* **THE PROBLEM**: Return the data below exactly, but only from the line containing "Click the curved" through the line containing "Task: Toggle the 6.4", with both of those lines included.

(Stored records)
Start of Block

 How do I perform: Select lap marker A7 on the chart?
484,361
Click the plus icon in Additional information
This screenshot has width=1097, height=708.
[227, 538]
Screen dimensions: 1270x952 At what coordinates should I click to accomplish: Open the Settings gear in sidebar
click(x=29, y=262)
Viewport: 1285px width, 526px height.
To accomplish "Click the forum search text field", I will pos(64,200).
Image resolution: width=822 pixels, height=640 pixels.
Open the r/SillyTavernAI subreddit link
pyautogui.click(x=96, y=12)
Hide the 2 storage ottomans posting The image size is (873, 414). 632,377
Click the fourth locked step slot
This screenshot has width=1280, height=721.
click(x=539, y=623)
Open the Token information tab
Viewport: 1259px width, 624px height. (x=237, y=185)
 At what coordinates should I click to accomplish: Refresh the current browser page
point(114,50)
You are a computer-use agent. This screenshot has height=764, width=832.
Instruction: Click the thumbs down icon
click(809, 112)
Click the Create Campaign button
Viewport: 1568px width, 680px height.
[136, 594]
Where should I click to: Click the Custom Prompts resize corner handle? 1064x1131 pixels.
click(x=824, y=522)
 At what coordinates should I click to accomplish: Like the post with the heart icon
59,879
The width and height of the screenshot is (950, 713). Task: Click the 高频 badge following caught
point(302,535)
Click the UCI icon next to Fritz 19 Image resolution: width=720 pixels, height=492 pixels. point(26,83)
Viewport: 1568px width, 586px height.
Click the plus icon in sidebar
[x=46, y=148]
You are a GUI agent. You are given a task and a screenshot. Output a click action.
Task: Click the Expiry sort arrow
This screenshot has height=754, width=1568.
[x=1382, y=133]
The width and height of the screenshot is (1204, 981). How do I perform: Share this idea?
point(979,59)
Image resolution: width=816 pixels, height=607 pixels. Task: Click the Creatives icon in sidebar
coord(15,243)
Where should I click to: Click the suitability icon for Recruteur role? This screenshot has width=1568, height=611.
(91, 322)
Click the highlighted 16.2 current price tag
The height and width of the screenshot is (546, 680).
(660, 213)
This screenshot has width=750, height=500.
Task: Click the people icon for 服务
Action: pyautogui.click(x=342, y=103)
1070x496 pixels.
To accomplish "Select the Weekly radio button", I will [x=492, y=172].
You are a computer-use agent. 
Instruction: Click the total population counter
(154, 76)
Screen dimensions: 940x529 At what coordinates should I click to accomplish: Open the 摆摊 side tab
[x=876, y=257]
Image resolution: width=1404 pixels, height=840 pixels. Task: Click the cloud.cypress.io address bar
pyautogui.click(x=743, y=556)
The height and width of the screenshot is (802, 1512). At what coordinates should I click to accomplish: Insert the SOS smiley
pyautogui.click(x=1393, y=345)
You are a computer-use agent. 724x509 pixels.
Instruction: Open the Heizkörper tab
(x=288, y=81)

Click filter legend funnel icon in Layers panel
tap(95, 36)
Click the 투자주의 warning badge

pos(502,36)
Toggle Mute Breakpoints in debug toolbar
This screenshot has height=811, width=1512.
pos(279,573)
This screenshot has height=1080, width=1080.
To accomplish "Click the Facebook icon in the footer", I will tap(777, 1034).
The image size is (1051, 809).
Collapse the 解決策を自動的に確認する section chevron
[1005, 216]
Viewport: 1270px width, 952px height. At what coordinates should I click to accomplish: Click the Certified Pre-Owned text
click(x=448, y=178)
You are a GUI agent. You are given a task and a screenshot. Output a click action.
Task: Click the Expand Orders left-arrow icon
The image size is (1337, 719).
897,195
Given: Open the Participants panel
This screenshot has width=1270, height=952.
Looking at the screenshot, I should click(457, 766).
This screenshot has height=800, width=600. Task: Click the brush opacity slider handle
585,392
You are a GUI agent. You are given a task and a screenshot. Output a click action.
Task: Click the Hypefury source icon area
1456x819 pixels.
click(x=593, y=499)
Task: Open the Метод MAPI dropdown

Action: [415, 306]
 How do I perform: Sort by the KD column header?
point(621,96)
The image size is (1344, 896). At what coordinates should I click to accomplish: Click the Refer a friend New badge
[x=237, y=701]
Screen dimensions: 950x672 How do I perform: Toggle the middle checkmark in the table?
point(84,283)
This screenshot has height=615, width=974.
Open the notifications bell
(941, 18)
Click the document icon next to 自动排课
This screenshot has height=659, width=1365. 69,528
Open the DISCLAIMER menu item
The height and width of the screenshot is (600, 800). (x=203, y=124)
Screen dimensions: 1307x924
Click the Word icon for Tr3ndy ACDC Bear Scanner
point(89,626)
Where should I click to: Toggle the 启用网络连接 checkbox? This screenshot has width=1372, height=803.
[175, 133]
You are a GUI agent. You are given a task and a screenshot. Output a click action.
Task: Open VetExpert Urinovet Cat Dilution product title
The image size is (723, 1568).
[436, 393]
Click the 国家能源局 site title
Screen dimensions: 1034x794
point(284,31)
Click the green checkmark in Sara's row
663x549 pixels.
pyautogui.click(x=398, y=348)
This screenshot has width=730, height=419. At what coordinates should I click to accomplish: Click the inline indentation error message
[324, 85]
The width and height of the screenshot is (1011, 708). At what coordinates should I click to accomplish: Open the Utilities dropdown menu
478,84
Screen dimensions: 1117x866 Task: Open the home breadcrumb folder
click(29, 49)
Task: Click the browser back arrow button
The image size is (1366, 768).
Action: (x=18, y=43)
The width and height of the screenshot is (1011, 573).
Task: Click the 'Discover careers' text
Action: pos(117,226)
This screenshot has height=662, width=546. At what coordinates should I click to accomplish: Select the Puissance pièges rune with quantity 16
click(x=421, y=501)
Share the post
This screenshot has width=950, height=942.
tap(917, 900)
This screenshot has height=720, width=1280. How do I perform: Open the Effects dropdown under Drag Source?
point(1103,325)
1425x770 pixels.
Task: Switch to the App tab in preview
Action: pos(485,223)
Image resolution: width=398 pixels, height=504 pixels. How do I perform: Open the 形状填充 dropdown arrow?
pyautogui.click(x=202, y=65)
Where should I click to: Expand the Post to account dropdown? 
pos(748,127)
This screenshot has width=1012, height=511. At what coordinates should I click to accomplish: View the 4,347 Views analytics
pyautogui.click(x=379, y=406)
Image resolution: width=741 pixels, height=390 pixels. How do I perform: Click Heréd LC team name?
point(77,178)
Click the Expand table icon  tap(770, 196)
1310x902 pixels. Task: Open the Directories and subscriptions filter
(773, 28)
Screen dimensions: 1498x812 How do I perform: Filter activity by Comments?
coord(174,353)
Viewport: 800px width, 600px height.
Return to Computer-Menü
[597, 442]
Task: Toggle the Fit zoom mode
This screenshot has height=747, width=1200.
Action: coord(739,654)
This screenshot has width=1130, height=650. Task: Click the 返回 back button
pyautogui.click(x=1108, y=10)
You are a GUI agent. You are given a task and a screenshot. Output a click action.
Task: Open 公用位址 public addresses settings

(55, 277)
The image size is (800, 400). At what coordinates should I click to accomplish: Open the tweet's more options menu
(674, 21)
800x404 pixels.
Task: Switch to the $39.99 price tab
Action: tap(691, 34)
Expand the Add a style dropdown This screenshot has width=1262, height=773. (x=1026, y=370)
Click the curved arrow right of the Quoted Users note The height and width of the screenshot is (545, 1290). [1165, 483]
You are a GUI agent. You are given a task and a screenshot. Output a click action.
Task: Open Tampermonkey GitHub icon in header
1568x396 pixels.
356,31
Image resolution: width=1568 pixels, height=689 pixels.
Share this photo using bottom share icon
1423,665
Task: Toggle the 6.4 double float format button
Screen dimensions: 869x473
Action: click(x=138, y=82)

End of Block

* **ANSWER BOX**:
Click the curved arrow right of the Quoted Users note The height and width of the screenshot is (545, 1290). [1165, 483]
You are a GUI agent. You are given a task and a screenshot. Output a click action.
Task: Open Tampermonkey GitHub icon in header
1568x396 pixels.
356,31
Image resolution: width=1568 pixels, height=689 pixels.
Share this photo using bottom share icon
1423,665
Task: Toggle the 6.4 double float format button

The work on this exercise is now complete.